Beck, The Lips
By Mark Guarino
Playfully filling his albums with robot noises and gonzo song breaks, Beck Hansen might seem like an unlikely candidate as the new generation’s Bob Dylan, but as he gets older (he’s 32), it’s becoming clear it’s more than a fair stretch.
Over eight albums, Beck continually jumped genres with a wicked sense of wonder plus wordplay veering from opaque to obvious. His new album — “Sea Change” (Geffen), a set of luxuriant cosmic country songs staring blankly at loss and detachment — is already being described as his “Blood On the Tracks,” Dylan’s 1975 album detailing his divorce.
The Beck/Bob connection deepens with Beck’s current tour alongside the Flaming Lips, the Oklahoma City band that, over 20 years, keeps rising up from the underground to make orchestral pop jewels, peaking with their most recent album, “Yoshimi Battles the Pink Robots” (Warner Bros.). Enlisting the Lips is right in step with Dylan’s history too, when he picked powerhouse bands to back him on the road, from The Band in 1965 and 1974, Tom Petty and the Heartbreakers in 1987 and the Grateful Dead the same year.

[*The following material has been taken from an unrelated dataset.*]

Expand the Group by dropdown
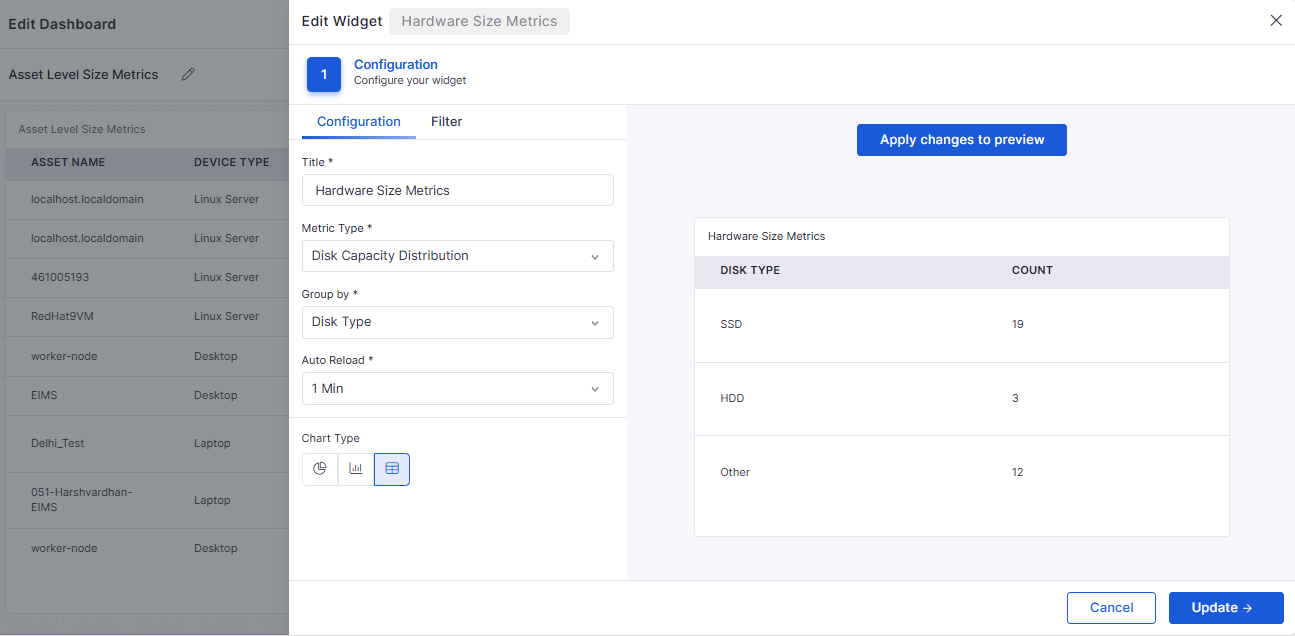Viewport: 1295px width, 636px height. (457, 322)
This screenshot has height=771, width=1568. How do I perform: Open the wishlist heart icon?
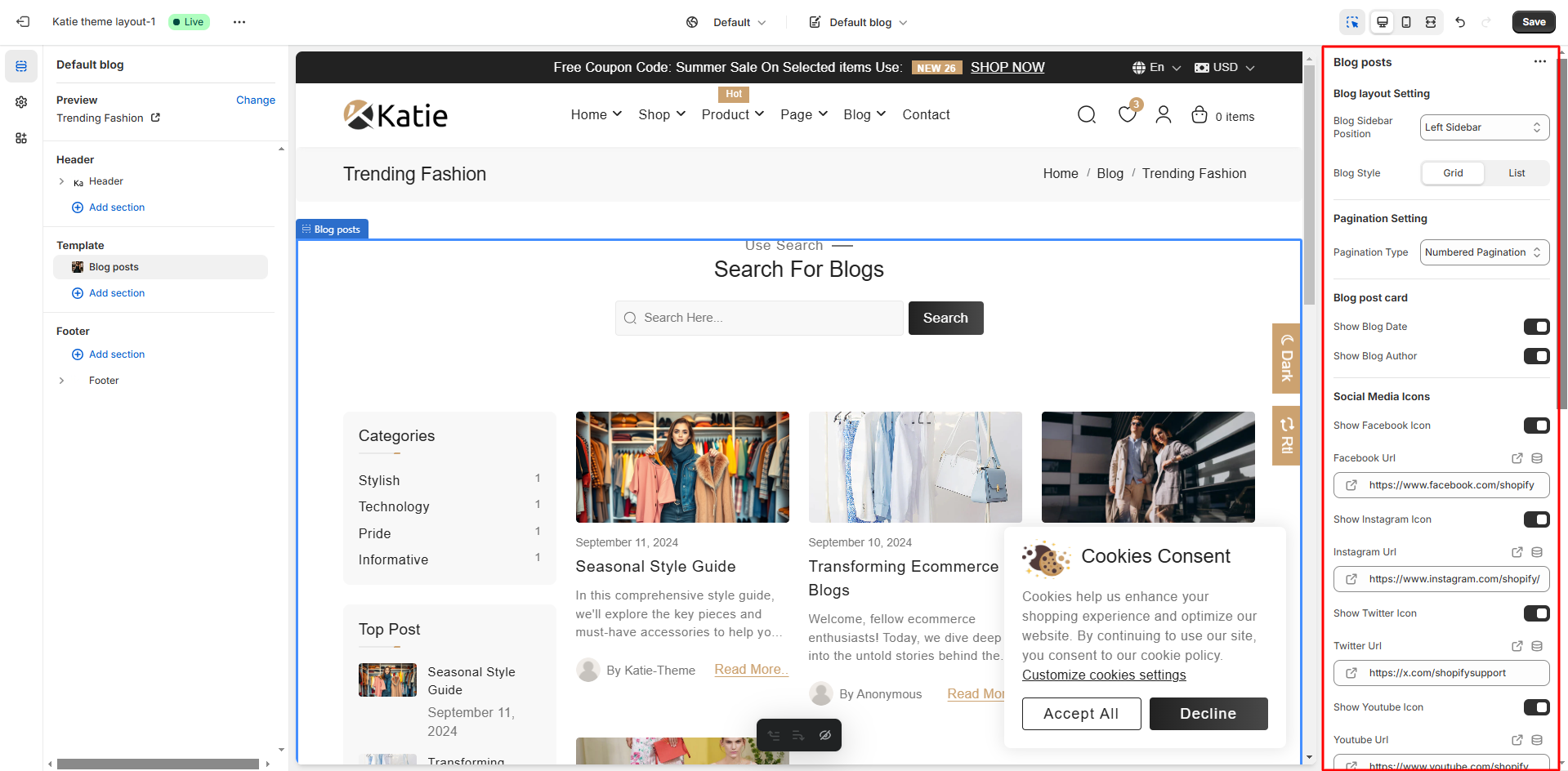click(1127, 115)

The tour’s arrival Friday at the Chicago Theatre — the second night of a 12-date run around the country — was a feast of styles and emotions, spiked with a feeling in the air that this was an expert match.
The Lips opened the show with a 45-minute set with all the trappings of past tour stops: a dozen dancing roadies in furry animal costumes, confetti, overhead video art, sailing balloons, mirrorballs the size of armchairs and leader Wayne Coyne squeezing his voice through a megaphone. The big top excess framed their songs, just as frothy with big choruses, loud drums and abundant synthesizers. Even though the lyrics tugged with death and mortality with childlike fragility, the sound boomed with celebration. Coyne roused the crowd from their seats with whatever he could muster as if his band’s mission was to cheerlead the art of feeling alive.
Following up with just guitar, harmonica and keyboard, Beck took the audience on the same journey, but down a tightly-focused funnel. “After a spectacle like that I guess all you can do is to bring it down to fingerpicking,” he explained. By himself, he revisited his early years as a streetcorner blues boy, puffing into his harp (“One Foot in the Grave”) and shuffling his feet.
Even though he’s best known for resurrecting styles of music older than his audience, Beck sounded most comfortable into his newer songs, tuneful but with tough introspection and battle scars. He strummed the lush, ivory chords of “Guess I’m Feelin’ Fine,” and later, mid-way through “The Golden Age,” the black scrim behind him revealed the Lips, plus an additional drummer and keyboardist.
Surprisingly, the pairing left Coyne in the background where he served as the group’s merry prankster, illuminating the crowd with high-powered flashlights, but hardly playing an instrument. The real asset was Lips multi-instrumentalist Steven Drozd. On keyboard, guitar and occasionally drums, he draped Beck’s newest songs in a twilight mood. On “All in Your Mind,” Beck handed the song over to him as he colored in the space with the ghostly licks of his pedal steel guitar.
Aside from a few robotic dance moves and one song performed in a glow-in-the-dark suit, Beck restrained his inner super freak, even bypassing the funk from his last album, except one (“Get Real Paid”). Friday was strictly about the songs — even the older ones. He and the Lips toughened up classics from his cut and paste days (“Loser,” “Devil’s Haircut”), and for “Where It’s At,” Beck and Coyne waltzed up the aisle, returning wearing each other’s concert T-shirts.
The best picture of this marriage was when Beck, Coyne and Drozd stood alone in the dark for “Round the Bend.” Beck moaned, Drozd struck shimmering notes from his pedal steel and Coyne stood on a chair swinging a work light around his head like he was showering incense. It was their church.